Information given
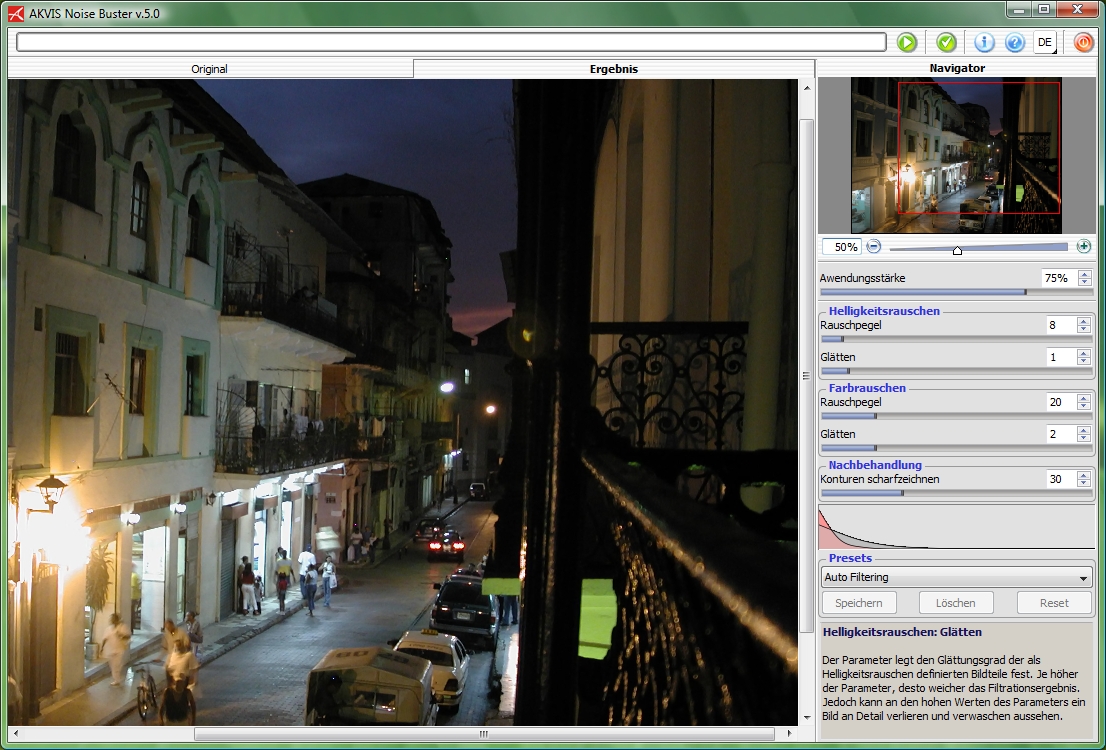This screenshot has width=1106, height=750.
Task: Click the green Run play button
Action: tap(906, 42)
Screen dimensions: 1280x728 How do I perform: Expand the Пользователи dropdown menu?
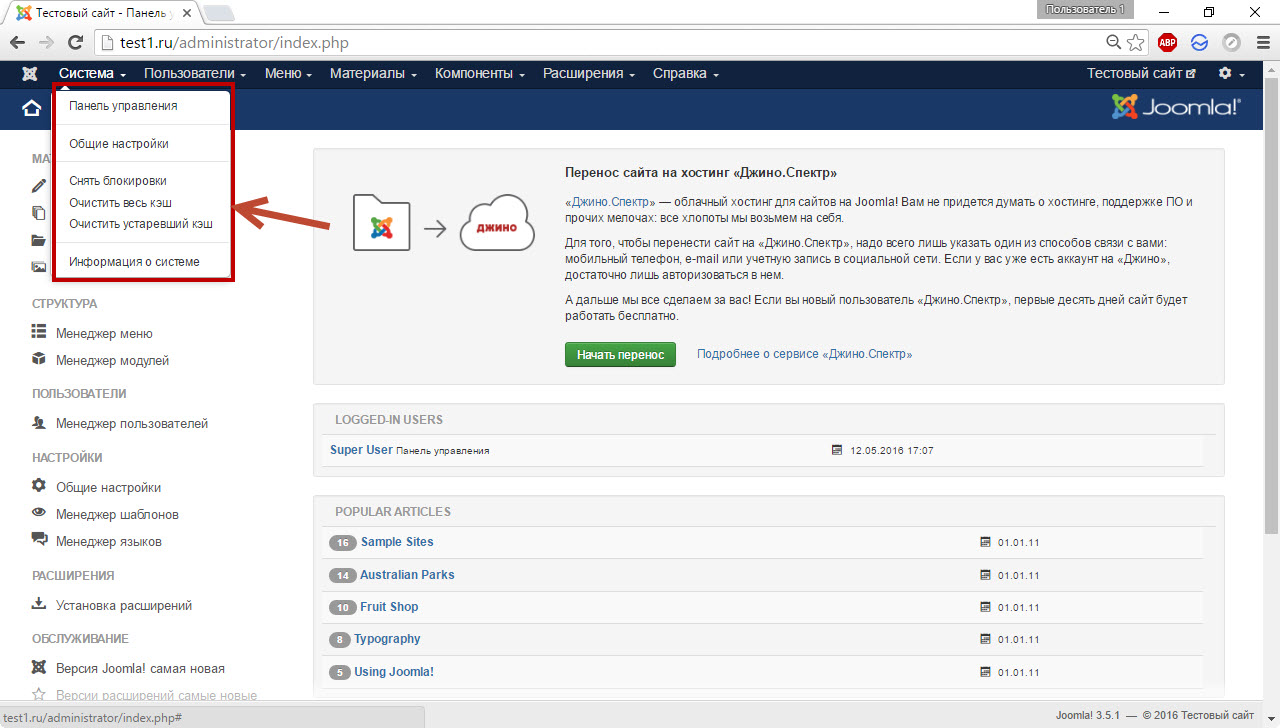tap(194, 74)

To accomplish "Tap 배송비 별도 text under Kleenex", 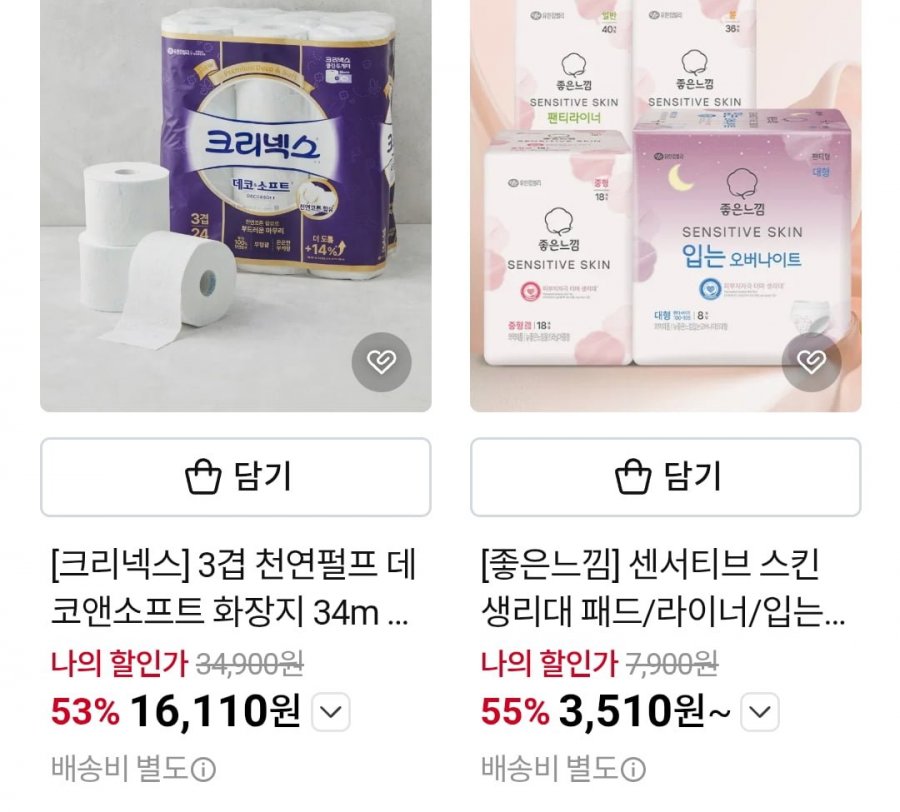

About this task
Output exactly, and with no pictures, the lines from the line that holds "Screen dimensions: 1280x728" through the last line of the listing above.

Exercise response
Screen dimensions: 1280x728 How do I perform: Expand the Пользователи dropdown menu?
tap(194, 74)

To accomplish "Tap 배송비 별도 text under Kleenex", 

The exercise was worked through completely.